Regular readers will remember that I wrote about Zetia back in November. That post had some important background for this week’s news, and a handy lesson about the difference between clinical and intermediate outcomes in medical studies. If you missed it, you may want to check it out. This week, Merck released the data from a study comparing the growth of cholesterol plaques in the arteries of patients taking Zocor (a cholesterol lowering medication proven to prevent strokes and heart attacks) to those taking Zocor and Zetia. The bottom line: Zetia didn’t help shrink the cholesterol plaques and may have actually accelerated their growth slightly. Media hysteria ensued, including this article in the New York Times. Thousands of patients have been calling their doctors, confused about what to do.
The American College of Cardiology tried to calm the situation by releasing a statement reminding patients that “this is not an urgent situation and patients should never stop taking any prescribed medications without first discussing the issue with their health care professional.” The statement also included a position about the appropriate role of Zetia and Vytorin, which has not changed with the release of this study.

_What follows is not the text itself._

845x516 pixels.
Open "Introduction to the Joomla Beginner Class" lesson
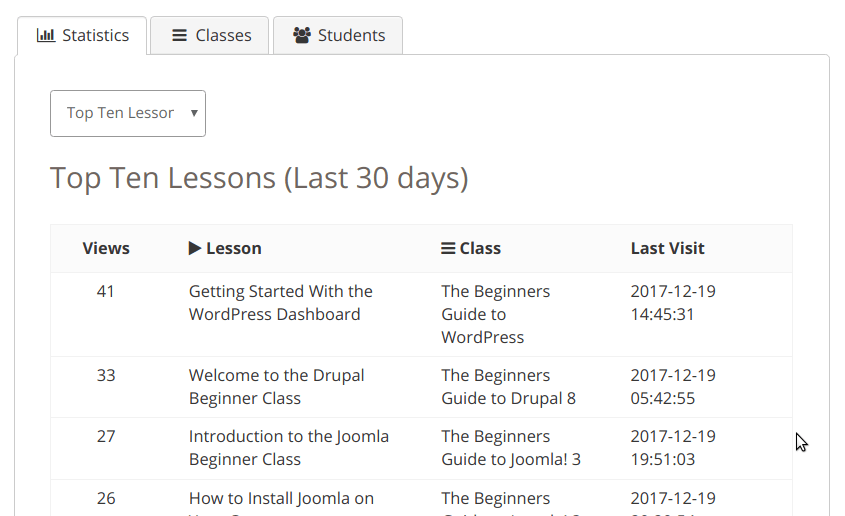pos(288,448)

“The ACC recommends that Zetia remain a reasonable option for patients who are currently on a high dose statin but have not reached their goal. The ACC also notes that Zetia is a reasonable option for patients who cannot tolerate statins or can only tolerate a low dose statin.”
Statins have always been first line for cholesterol treatment because of their proven reduction of strokes and heart attacks. Zetia has never been proven to prevent strokes and heart attacks, and should only be used if more statin can’t be tolerated. Nothing about that changed this week.